- Supplied text -
Java 3D is a high performance 3D graphics library built on OpenGL and Direct3D using Java from Sun Microsystems. This simplifies 3D graphics application development by providing a high level programming interface which is compatible with standard monitors, head – mounted displays and stereo viewing devices. This allows developers to focus on what to draw and not how to draw.

3D computer graphics is the displayed representation of a scene or an object that appears to have three axes of reference: Width, Height and Depth which is x, y and z in Cartesian Space.

Graphics are used for a wide range of applications including architecture, computer aided chemistry, medical imaging, computer aided engineering, movies and games.

- Brief 1 -
List every application of graphics that the Java 3D passage names.
- Brief 2 -
Reproduce the stretch of the Java 3D passage from "3D computer graphics" through "movies and games.".
The material after this point is separate from the Java 3D passage above.

- Information shown -
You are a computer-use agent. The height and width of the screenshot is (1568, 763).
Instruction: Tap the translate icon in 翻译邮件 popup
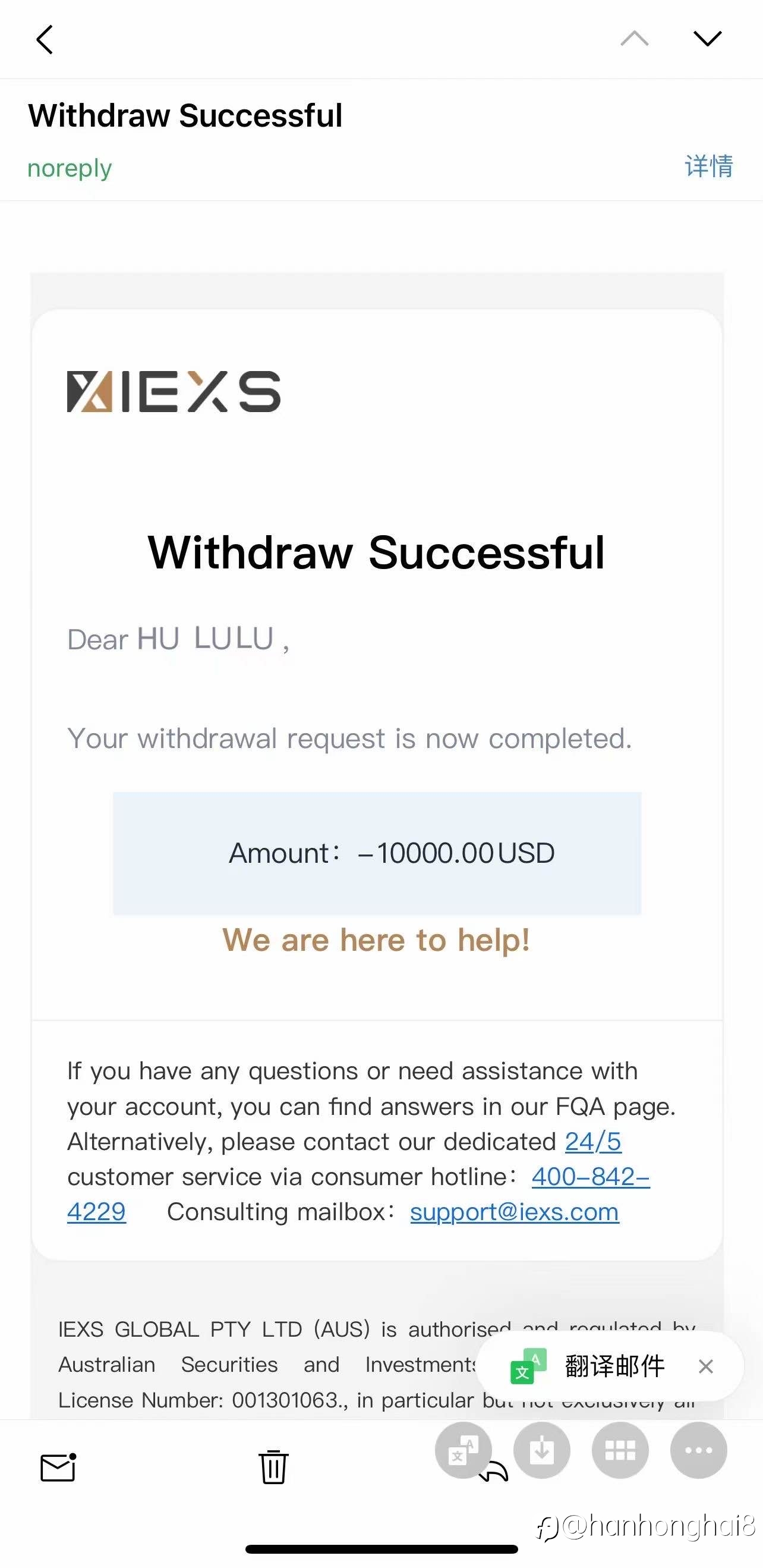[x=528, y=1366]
==
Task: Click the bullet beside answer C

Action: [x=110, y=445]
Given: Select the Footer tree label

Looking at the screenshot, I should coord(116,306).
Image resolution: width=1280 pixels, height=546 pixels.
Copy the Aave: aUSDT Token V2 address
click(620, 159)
---
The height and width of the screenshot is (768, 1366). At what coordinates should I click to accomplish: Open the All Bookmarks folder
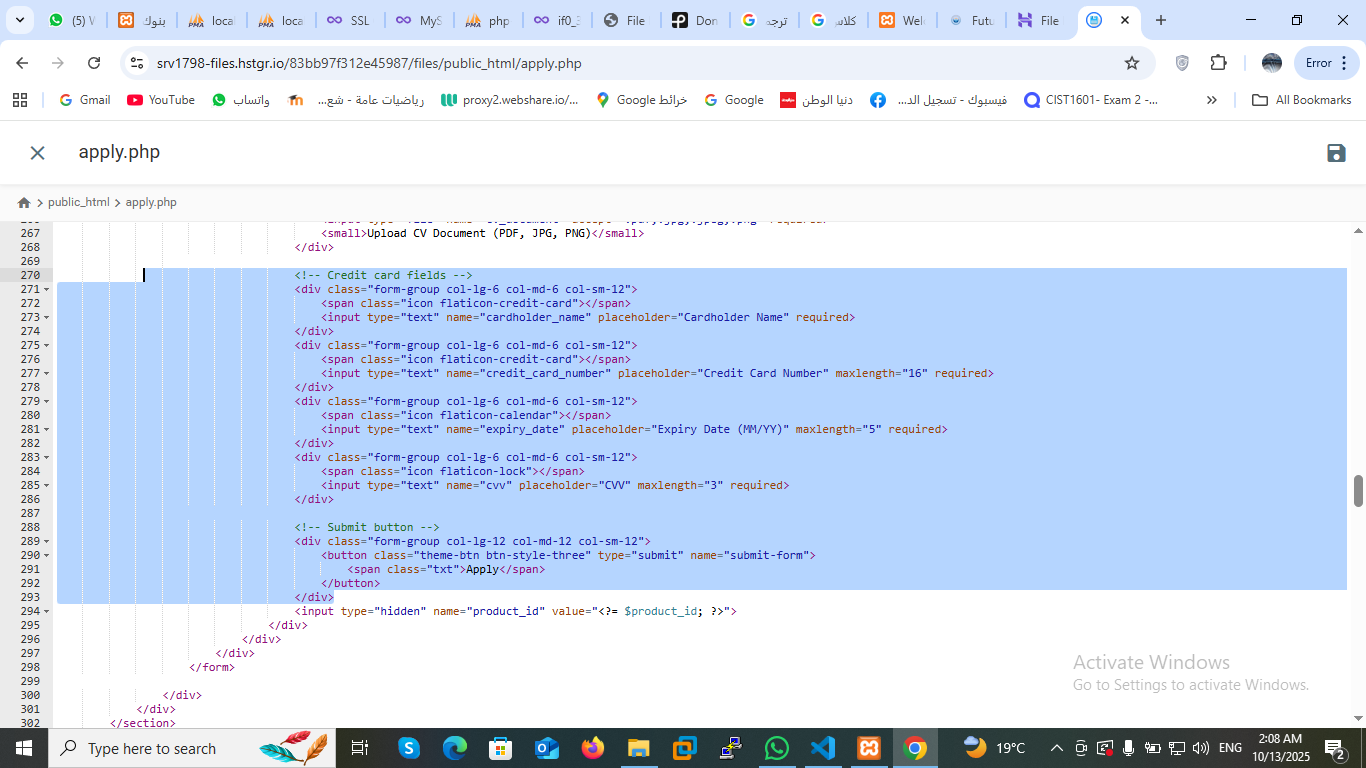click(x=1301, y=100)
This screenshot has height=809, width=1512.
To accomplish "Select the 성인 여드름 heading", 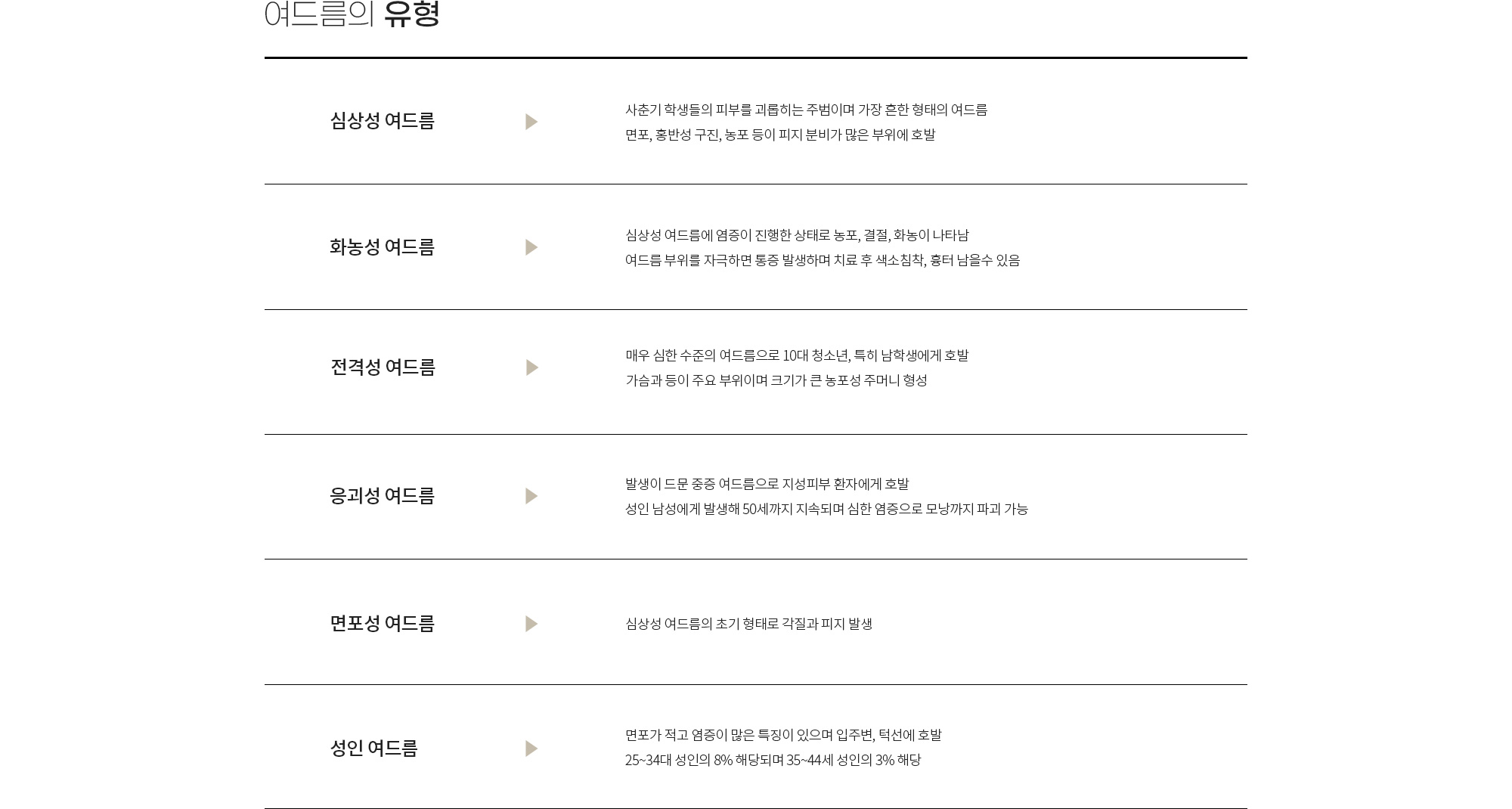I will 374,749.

- Task answer 1 -
architecture, computer aided chemistry, medical imaging, computer aided engineering, movies, games

- Task answer 2 -
3D computer graphics is the displayed representation of a scene or an object that appears to have three axes of reference: Width, Height and Depth which is x, y and z in Cartesian Space.

Graphics are used for a wide range of applications including architecture, computer aided chemistry, medical imaging, computer aided engineering, movies and games.